* Begin PASSAGE TO READ *
# Word Bearers Paint Scheme



## Donk (Mar 21, 2014)

Hi, I have just got into 40k and finished painting the dark angels from the starter set. Unlike the loyalists I wanted to make my CSM a bit more unique and decided to paint them up as word bearers because i love their lore (particularly their role as instigators of the Horus Heresy).

What i was looking for was a list of paints that I would need for the word bearers theme. My experience painting miniatures goes back all the way to last saturday so I am only looking for a basic colour scheme, just so i know which colours create the dark red of the armour etc...

I currently have from the starter set:
1 pot of Leadbelcher (12ml)
1 pot of Macragge Blue (12ml)
1 pot of Waaagh! Flesh (12ml)
1 pot of Averland Sunset (12ml)
1 pot of Bugman's Glow (12ml)
1 pot of Mephiston Red (12ml)
1 pot of Mournfang Brown (12ml)
1 pot of Imperial Primer (12ml)
1 pot of White Scar (12ml) 
Thanks in advance!


----------



## Nacho libre (Feb 23, 2013)

Hey mate good to see another slave to the false emperor joining the long war. The paint that you are going to need is khorne red, this paint will give you the really deep crimson colour that is good for word bearers.

Here is one of my own

Here is the paints I used.

Khorne red base coat
Nuln oil or agrax earth shade wash
Khorne red highlights
Mephiston red extreme highlights (highlights on top of other highlights)
Leadbelcher for the armour trim.
Use the same washes for the shoulder trim. Be carful not to ruin the highlights on the armour.
Use Leadbelcher or any other silvery paint.
Paint the eyes green with a skull white highlight.

Hope this helps.:good:


----------



## Nacho libre (Feb 23, 2013)

Oh and I forgot to mention I would check out the apathetic fishes youtube channel. He has a really good 
tutorial that will help you get a really good paint job.

Remember to water down your paints with water or medium(paint retarder)


----------



## Donk (Mar 21, 2014)
* End PASSAGE TO READ *
* Begin RECORDS PROVIDED *
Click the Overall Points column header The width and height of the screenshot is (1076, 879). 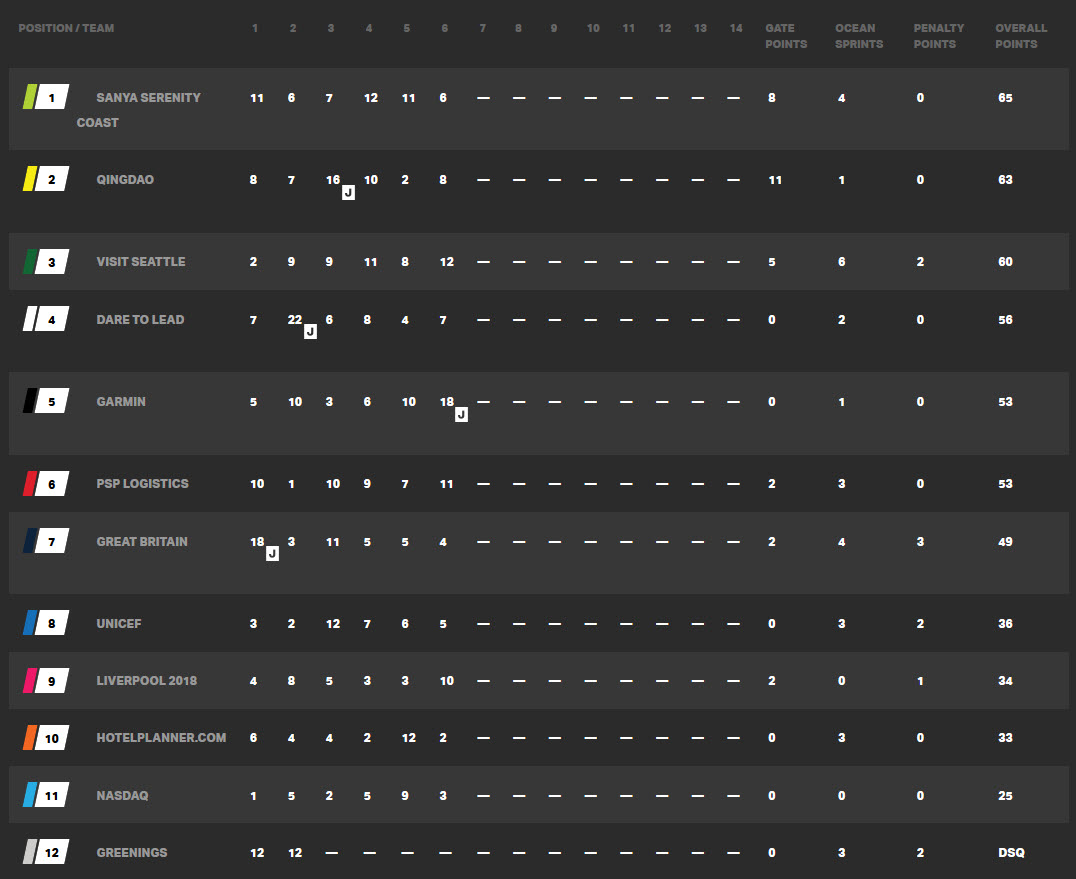pyautogui.click(x=1020, y=36)
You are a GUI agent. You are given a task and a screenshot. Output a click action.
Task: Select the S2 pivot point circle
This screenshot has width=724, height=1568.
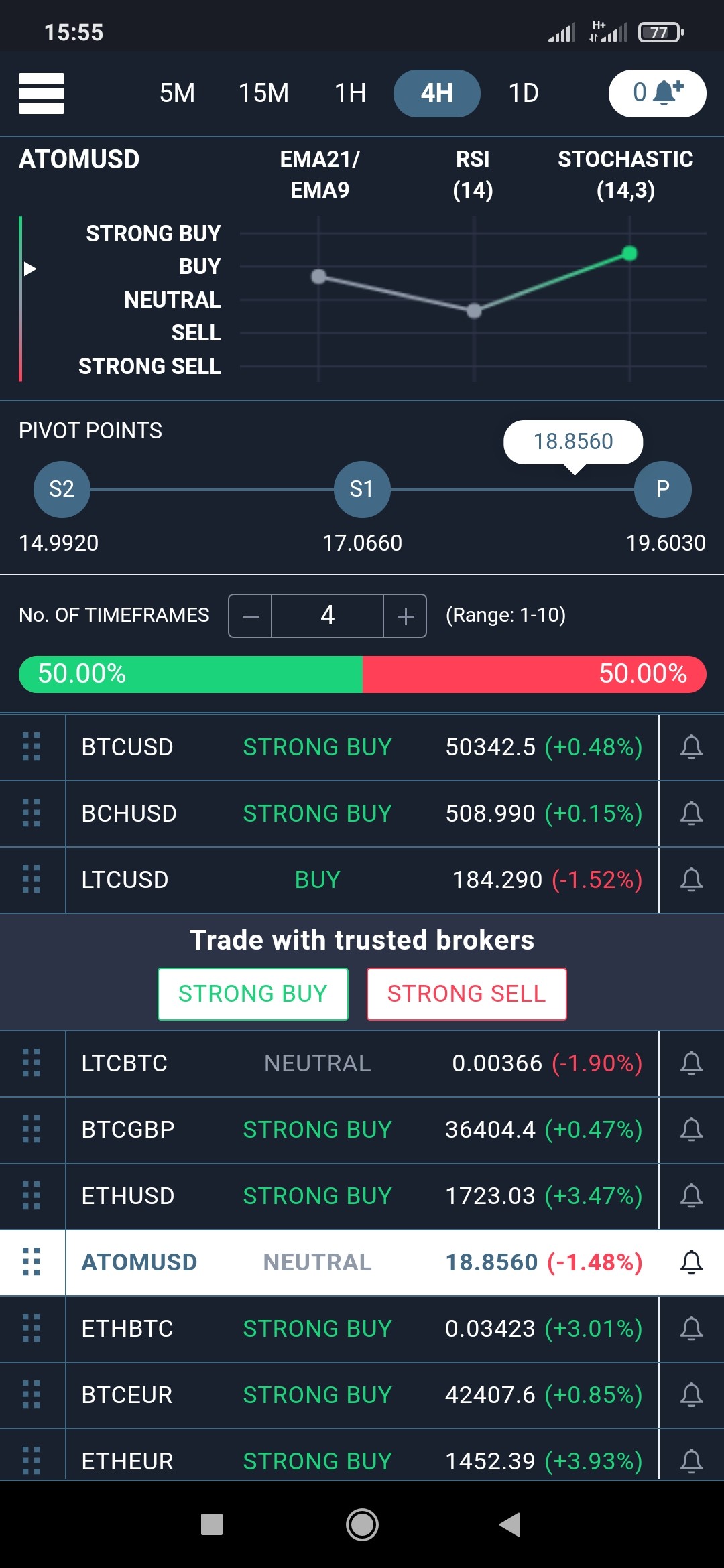[x=62, y=489]

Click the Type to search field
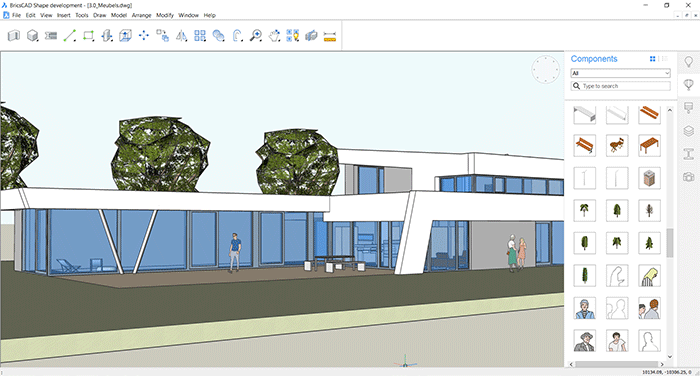click(621, 86)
* End RECORDS PROVIDED *
* **INSTRUCTIONS**:
- A) Reproduce the Word Bearers paint thread from "1 pot of Bugman's" to "Thanks in advance!".
- B) Resume the Word Bearers paint thread at the point where it stops.

* **THE REPLIES**:
- A)
1 pot of Bugman's Glow (12ml)
1 pot of Mephiston Red (12ml)
1 pot of Mournfang Brown (12ml)
1 pot of Imperial Primer (12ml)
1 pot of White Scar (12ml) 
Thanks in advance!

- B)
Thanks for that! How exactly do you highlight the eyes? I mean those thing are tiny anyway


----------



## Nacho libre (Feb 23, 2013)

Donk said:


> Thanks for that! How exactly do you highlight the eyes? I mean those thing are tiny anyway


Very steady hands and a very fine detail brush. If your hands shake I recommend that you place your arms elbow to elbow on a table, this will give you stability and will stop some of the shaking. You could also cup both of your hands together as well. Just find positions that you find comfortable and feel like they help. 

As for the highlight on the eyes just do the same but relax and breath shallowly to prevent movement. I would use skull white for this highlight and all you need to do is paint a wee white dot on the uppermost corner of the eye.

Hope this helps

-Bryan


----------



## Informationsniper (Mar 16, 2014)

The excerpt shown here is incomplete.